U.S. Small Business Administration


The small-business community has received unprecedented support from the U.S. Small Business Administration's Office of Advocacy through the years when that office was the only voice of reason in Washington's rule-making community.

In her column, Velma Montoya attacks the Office of Advocacy because it made "no appearance" in a case brought against an individual business owner by the Occupational Safety and Health Review Commission. Clearly, this small-business owner has been the victim of an inflexible administrative procedure that should be changed, but the Office of Advocacy's ability to address the immediate case is limited.

Under the Regulatory Flexibility Act, the authority of the office's chief counsel to appear in judicial proceedings is limited. The chief counsel can appear only as an amicus curiae (friend of the court) when a rule is challenged under the Administrative Procedure Act. The commission case is an administrative law procedure, and the chief counsel has no authority to take such action.

The greater harm in Mrs. Montoya's commentary is the misinformation she has disseminated. The small-business community has relied consistently upon the Office of Advocacy's limited staff and resources. That office has produced volumes of analyses to federal agencies and the Office of Management and Budget about complex regulatory proposals.

Federal agencies because of limited resources, interest or will historically have ignored the impact of regulations on small business.
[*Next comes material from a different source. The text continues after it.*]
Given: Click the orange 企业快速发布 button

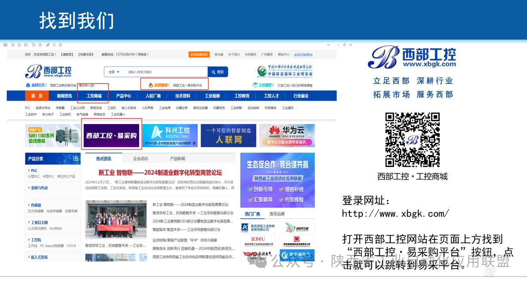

The Office of Advocacy has leveraged its limited resources to show agencies alternative approaches to rules; demonstrated that small businesses were not the sources of problems to be solved by regulations; and provided economic analyses of industries and compliance costs.

Mrs. Montoya is responsible for understanding the facts. Her claims could only be substantiated if the Office of Advocacy had the authority to intervene in the commission action and she could demonstrate that the agency was asked and failed to assist in making a change to the rules. The agency's staff of about 12 lawyers faces volumes of proposed rules each year and must select which battles to charge. The small-business community could never fight those battles alone. A more constructive approach would be simply to ask the agency how it can help.